Slow demand and "lower-than-expected pricing" have been blamed for SanDisk's rocky start to 2012.
Written by Rachel King, Contributor

Flash memory provider SanDisk is starting off the year slowly as it misses the mark and drops below Wall Street expectations.

SanDisk reported first quarter earnings of $114 million, or 46 cents a share (statement).
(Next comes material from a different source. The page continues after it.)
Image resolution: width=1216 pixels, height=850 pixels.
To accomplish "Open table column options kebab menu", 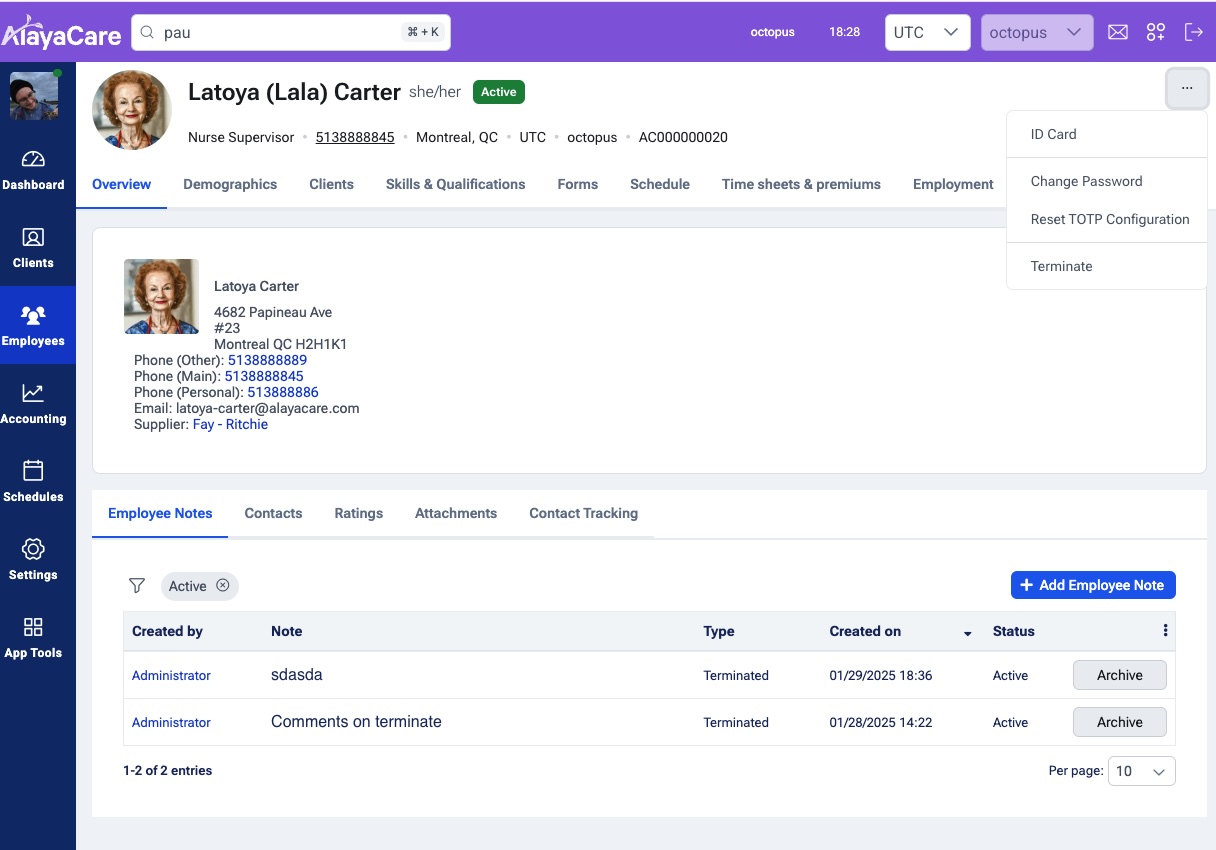I will [x=1165, y=631].
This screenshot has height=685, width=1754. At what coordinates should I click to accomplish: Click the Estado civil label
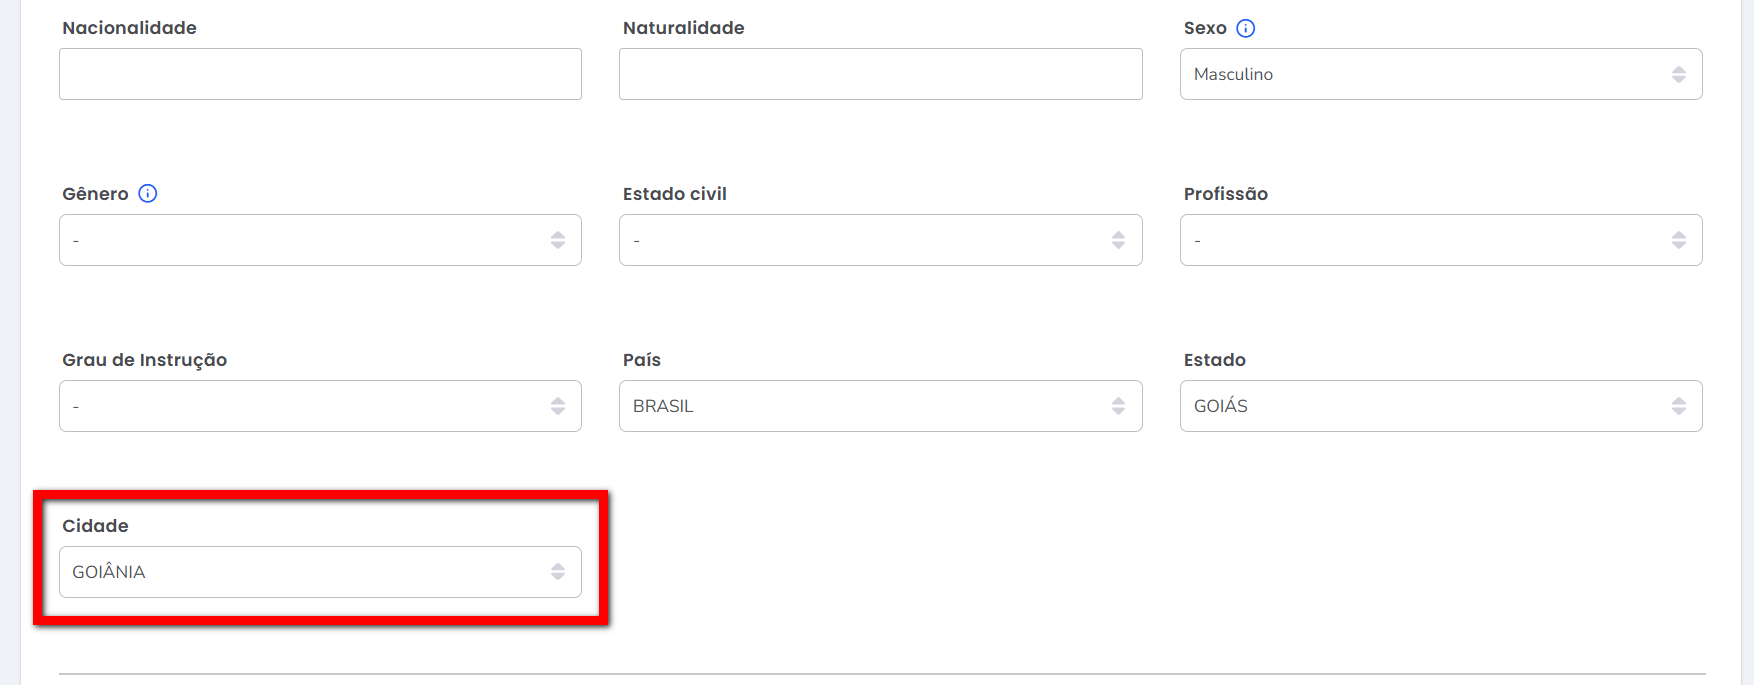pyautogui.click(x=674, y=194)
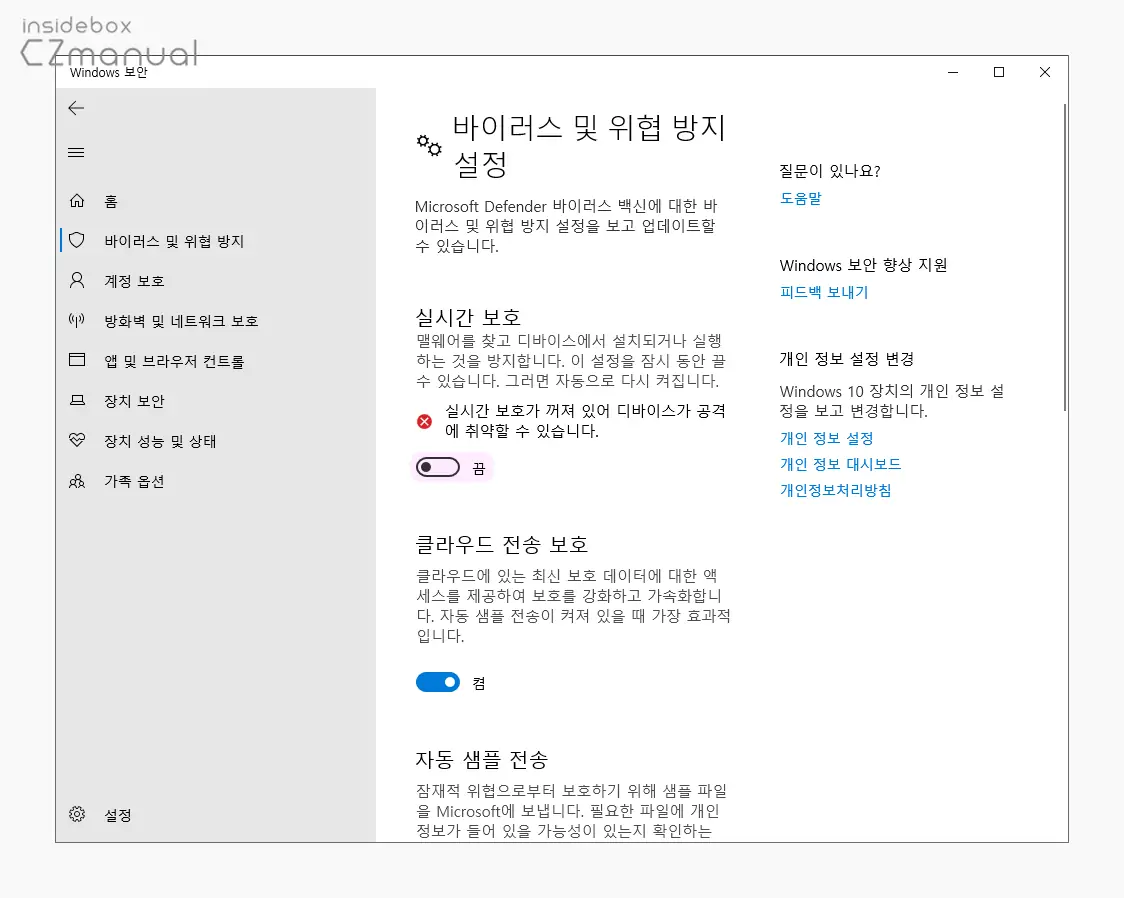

That's down significantly from the net income of $224 million at 92 cents a share in the first quarter of 2011 and $281 million, or $1.14 per share, in the fourth quarter of fiscal 2011.

Non-GAAP earnings were 63 cents a share on a revenue of $1.21 billion and a net income of $156 million.

Wall Street was expecting SanDisk to report first quarter earnings of 70 cents a share on revenue of $1.23 billion.

SanDisk CEO and president Sanjay Mehrotra explained in prepared remarks about what went wrong:

Our first quarter results were adversely impacted by lower-than-expected pricing and demand weakness in certain segments and we expect similar trends in the second quarter as well.

We believe a seasonally stronger demand environment in the second half of the year, combined with our diversifying portfolio of mobile and SSD solutions, will allow us to deliver strong sequential revenue growth in the third and fourth quarters.